2 months, 2 weeks ago

3032  0
Posted on Apr 05, 2024, 1 p.m.

Establishing healthy long-term recreational habits in our youth has been shown to have a beneficial impact on both physical and mental health later in life, but some groups appear to be missing out on the benefits disproportionately, such as academic high achievers, those with low self-confidence, and females, according to recent research from the University of Adelaide published in PLOS ONE. 

"It is well known that sustained regular exercise in young people improves fitness, physical health, self-esteem, reduces distress and sets up long-term patterns that reduce disease risk in adulthood," said Associate Professor Oliver Schubert from the University of Adelaide's Adelaide Medical School and the Northern Adelaide Local Health Network."There seems to be a critical period in people's teens, around the age of 15, to establish these behaviours."

The analysis of data collected as part of the Longitudinal Survey of Australian Youth (LSAY) showed that young Australians on average exercise less regularly every year after transitioning from high school to university and work, and suggests that females, those with low self-efficacy, higher academic achievers, reluctant exercisers, and those experiencing socioeconomic disadvantage are at the most risk of failing to establish regular exercise patterns during their transition from adolescence to young adulthood.

### DATA EXTRACTS
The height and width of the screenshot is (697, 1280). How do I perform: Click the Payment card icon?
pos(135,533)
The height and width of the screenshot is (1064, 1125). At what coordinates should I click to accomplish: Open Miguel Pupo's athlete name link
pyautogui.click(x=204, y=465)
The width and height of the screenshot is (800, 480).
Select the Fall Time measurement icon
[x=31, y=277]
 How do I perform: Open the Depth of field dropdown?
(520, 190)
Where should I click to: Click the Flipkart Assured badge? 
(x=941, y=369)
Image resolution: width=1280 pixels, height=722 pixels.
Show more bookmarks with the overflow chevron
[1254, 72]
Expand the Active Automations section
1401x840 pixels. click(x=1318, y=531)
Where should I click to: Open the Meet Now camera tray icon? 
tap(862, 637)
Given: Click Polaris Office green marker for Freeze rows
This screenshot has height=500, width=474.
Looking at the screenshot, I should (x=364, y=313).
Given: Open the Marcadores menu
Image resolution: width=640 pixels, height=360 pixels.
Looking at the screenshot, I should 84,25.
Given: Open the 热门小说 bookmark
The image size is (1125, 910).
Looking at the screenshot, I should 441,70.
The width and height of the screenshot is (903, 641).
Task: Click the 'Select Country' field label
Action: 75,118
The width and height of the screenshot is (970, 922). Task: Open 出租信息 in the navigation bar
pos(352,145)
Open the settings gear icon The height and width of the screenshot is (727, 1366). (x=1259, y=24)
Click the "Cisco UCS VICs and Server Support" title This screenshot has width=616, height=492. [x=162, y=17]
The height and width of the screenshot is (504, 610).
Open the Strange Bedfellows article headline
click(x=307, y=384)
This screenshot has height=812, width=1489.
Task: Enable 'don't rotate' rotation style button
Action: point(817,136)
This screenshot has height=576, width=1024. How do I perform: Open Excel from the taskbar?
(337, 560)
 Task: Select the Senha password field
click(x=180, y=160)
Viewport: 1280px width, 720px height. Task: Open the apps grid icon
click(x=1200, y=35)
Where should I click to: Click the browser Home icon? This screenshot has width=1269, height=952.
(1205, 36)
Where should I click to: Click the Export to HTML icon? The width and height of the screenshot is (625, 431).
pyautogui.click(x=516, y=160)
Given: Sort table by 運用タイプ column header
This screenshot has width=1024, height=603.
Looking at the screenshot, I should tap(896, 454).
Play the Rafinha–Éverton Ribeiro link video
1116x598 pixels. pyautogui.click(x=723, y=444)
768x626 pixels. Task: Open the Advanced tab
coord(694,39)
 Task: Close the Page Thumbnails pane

### TASK INSTRUCTIONS
1/ Translate this sentence from the youth exercise article into Spanish: "There seems to be a critical period in people's teens, around the age of 15, to establish these behaviours."
2/ In the youth exercise article, rewrite the passage from "2 months, 2 weeks ago" to "in PLOS ONE.", substituting "exercise" for "recreational".
3/ According to the youth exercise article, which survey provided the data used in the analysis?
The records are separate material, unrelated to the text.

### LIST OF SOLUTIONS
1/ Parece haber un período crítico en la adolescencia de las personas, alrededor de los 15 años, para establecer estos comportamientos.

2/
2 months, 2 weeks ago

3032  0
Posted on Apr 05, 2024, 1 p.m.

Establishing healthy long-term exercise habits in our youth has been shown to have a beneficial impact on both physical and mental health later in life, but some groups appear to be missing out on the benefits disproportionately, such as academic high achievers, those with low self-confidence, and females, according to recent research from the University of Adelaide published in PLOS ONE.

3/ The Longitudinal Survey of Australian Youth (LSAY).